▸ **RECORDS PROVIDED**
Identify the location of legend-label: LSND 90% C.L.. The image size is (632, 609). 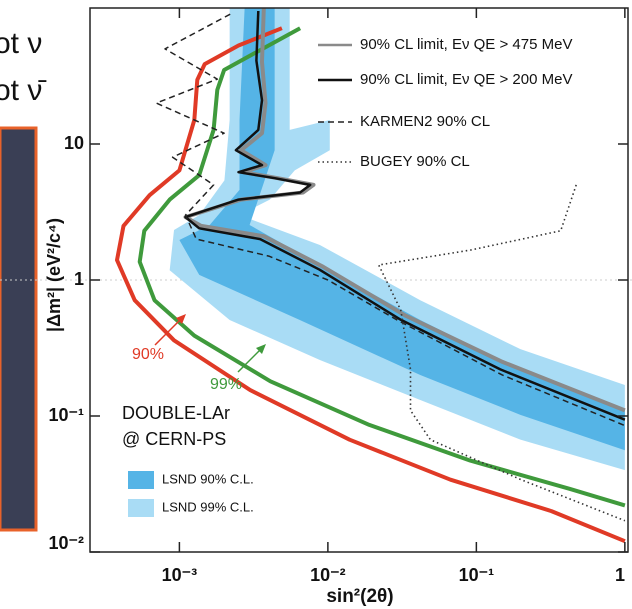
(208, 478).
* * *
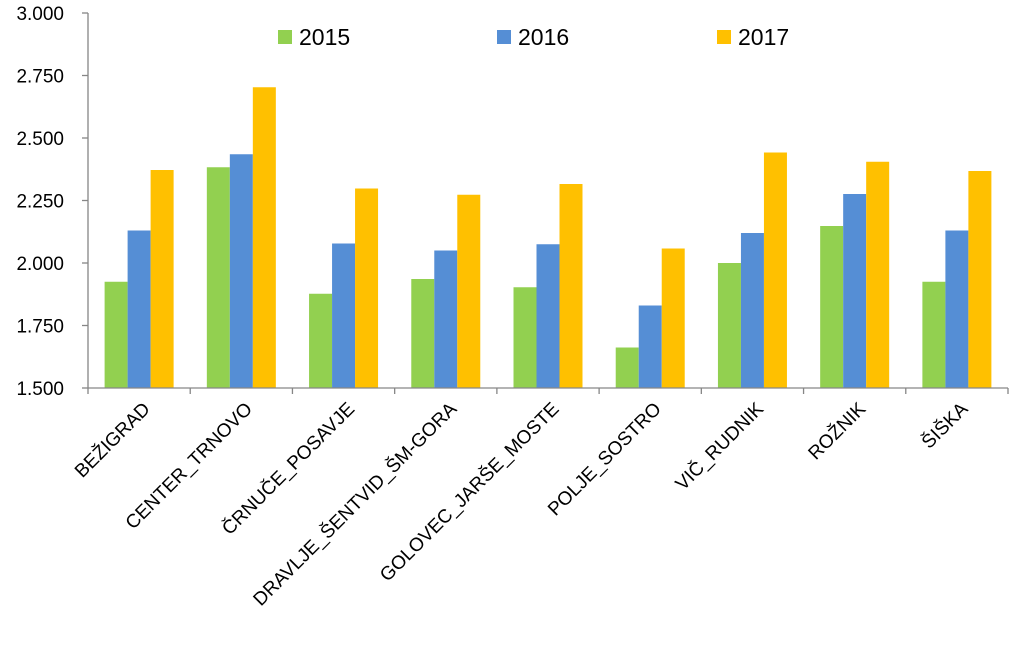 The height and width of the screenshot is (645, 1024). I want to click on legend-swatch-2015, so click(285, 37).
==
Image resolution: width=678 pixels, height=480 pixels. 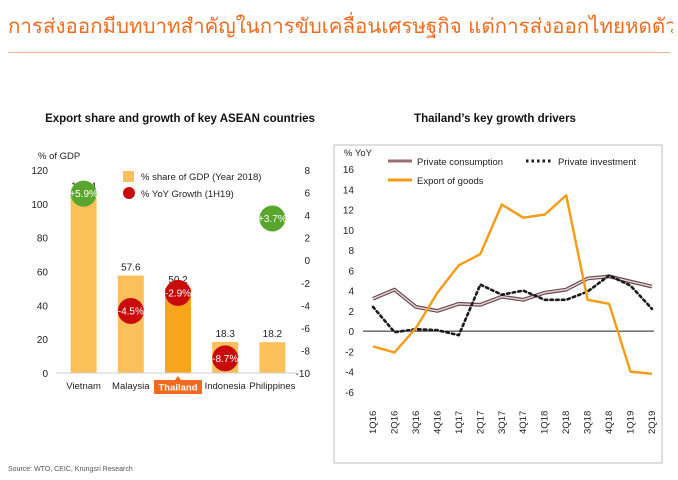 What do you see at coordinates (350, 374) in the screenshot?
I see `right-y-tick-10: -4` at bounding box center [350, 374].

▸ **AIM OF THE EXERCISE**
Copy the records from the line containing "Identify the location" through the line containing "(208, 478).", keeping every word and mark unchanged and leaving the pictures out.

▸ **WRITTEN RESPONSE**
Identify the location of legend-label: LSND 90% C.L.. The image size is (632, 609). 
(208, 478).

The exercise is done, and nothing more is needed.